- Country: Uganda
- Location: Kabulasoke, Gomba District
- Coordinates: 00°08′58″N 31°49′13″E﻿ / ﻿0.14944°N 31.82028°E
- Status: Operational
- Construction began: May 2018
- Commission date: December 2018
- Owner: The Xsabo Group
- Operator: Xsabo Power Limited

Solar farm
- Type: Flat-panel PV

Power generation
- Nameplate capacity: 20 MW (27,000 hp)

External links
- Website: www.xsabogroup.com

= Kabulasoke Solar Power Station =

Solar power plant in Uganda

The Xsabo Group's pilot solar power plant in Kabulasoke, also known as Kabulasole Solar Power Station or Namulaba Solar Power Station, is a 20 MW solar power plant in Uganda.

==Location==
The power station is in the Namulaba Village, Butiti Parish, Kabulasoke sub-county, Gomba District, outside of the town of Kabulasoke and off of the Mpigi–Kabulasoke–Maddu–Sembabule Road. The station is approximately 73 km, by road, west of Mpigi, the nearest large town. This location is approximately 111 km, by road, southwest of Kampala, Uganda's capital and largest city. The development sits on 280 acre of real estate, with the solar park itself taking 90 acres.

==Overview==
To help diversify the national energy pool for Uganda, The Xsabo Group is developing five solar parks in various locations within the country, with total generation capacity of 150 MW. The Kabulasoke solar power plant is the first to be developed by the company, thus the name “Pilot Solar Power Park Kabulasoke” as stated in its license.

In September 2015, Xsabo Power received a provisional generation licence, which was modified in February 2016. Under the new terms, the company had until March 2016 to post performance bonds and up until June 2016 to conclude financing arrangements.

==Developers and funding==
Owned by The Xsabo Group, which is in turn owned by Dr. David Alobo, a Ugandan resident in Germany who is CEO/Managing Director of Xsabo Power Limited and of The Xsabo Group as a whole, the pilot solar power plant in Kabulasoke was developed by Xsabo Power Limited as the corresponding special purpose vehicle of The Xsabo Group, the same entity that is developing the 20 megawatts Nkonge Solar Power Station, in Mubende District, whose commissioning is expected on 31 March 2023 ahead of the anticipated commissioning of the Xsabo Lira Solarline in Northern Uganda, a unique trendsetting public private partnership with the Local Provincial Government, with a capacity of 50MW, on 31 December 2024.

==Timeline==
Construction was planned to begin in August 2016 and commissioning was planned for December 2016.
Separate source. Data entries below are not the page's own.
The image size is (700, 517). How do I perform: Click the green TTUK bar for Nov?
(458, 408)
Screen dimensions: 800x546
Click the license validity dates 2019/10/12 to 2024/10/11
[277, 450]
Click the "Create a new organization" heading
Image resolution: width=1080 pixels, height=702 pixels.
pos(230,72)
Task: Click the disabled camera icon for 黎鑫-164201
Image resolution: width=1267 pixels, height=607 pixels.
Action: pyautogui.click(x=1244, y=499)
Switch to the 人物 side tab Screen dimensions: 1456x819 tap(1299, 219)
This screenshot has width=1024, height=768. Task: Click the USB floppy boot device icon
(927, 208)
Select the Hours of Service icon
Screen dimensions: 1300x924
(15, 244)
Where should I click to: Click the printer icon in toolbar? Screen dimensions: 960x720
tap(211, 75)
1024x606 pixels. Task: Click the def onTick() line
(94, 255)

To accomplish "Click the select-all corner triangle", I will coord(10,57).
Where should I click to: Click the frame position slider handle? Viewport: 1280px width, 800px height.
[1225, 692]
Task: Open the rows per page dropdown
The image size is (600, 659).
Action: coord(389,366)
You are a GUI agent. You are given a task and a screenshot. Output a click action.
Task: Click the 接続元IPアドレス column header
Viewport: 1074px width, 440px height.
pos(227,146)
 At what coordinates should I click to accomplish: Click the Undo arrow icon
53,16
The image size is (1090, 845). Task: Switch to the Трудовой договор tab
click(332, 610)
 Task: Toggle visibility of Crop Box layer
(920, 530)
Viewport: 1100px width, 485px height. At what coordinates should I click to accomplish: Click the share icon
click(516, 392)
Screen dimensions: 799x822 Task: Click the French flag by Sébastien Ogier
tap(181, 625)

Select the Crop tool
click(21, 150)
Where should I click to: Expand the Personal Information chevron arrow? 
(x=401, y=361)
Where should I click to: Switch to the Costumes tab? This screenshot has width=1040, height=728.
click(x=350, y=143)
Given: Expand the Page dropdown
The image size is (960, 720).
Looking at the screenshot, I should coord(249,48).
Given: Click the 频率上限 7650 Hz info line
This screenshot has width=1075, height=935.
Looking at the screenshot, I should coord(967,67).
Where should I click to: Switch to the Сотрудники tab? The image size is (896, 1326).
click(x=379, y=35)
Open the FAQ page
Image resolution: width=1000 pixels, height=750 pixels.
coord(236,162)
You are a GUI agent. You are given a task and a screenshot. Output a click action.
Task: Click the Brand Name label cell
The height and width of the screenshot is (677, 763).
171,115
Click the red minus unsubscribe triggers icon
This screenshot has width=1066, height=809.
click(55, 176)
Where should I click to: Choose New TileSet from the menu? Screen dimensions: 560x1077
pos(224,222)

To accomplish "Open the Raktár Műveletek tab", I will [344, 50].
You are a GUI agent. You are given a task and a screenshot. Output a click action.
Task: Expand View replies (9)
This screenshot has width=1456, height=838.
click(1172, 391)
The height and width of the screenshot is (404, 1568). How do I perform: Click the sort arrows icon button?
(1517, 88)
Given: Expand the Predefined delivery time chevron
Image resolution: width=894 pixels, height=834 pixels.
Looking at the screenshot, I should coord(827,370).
Due to unexpected delays, laying of the solar panels only began in September 2018, with Uganda's Vice President Edward Kiwanuka Ssekandi laying the first module. Commercial and technical commissioning took place on 30 December 2018.

President Yoweri Kaguta Museveni of Uganda ceremonially commissioned the power station on 9 January 2019 in the presence of Uganda's Vice President Edward Kiwanuka Ssekandi, the Patron of The Xsabo Group's 150MW Solar project, as well as Engineer Simon D'Ujanga, the State Minister for Energy, Lt. Gen. Charles Angina, former Deputy Chief of Defence Forces of the Republic of Uganda and now Deputy Chief Coordinator of the Presidential Initiative “Operation Wealth Creation,” and Richard S. Apire, Chairman of the Electricity Regulatory Authority (ERA) among other dignitaries.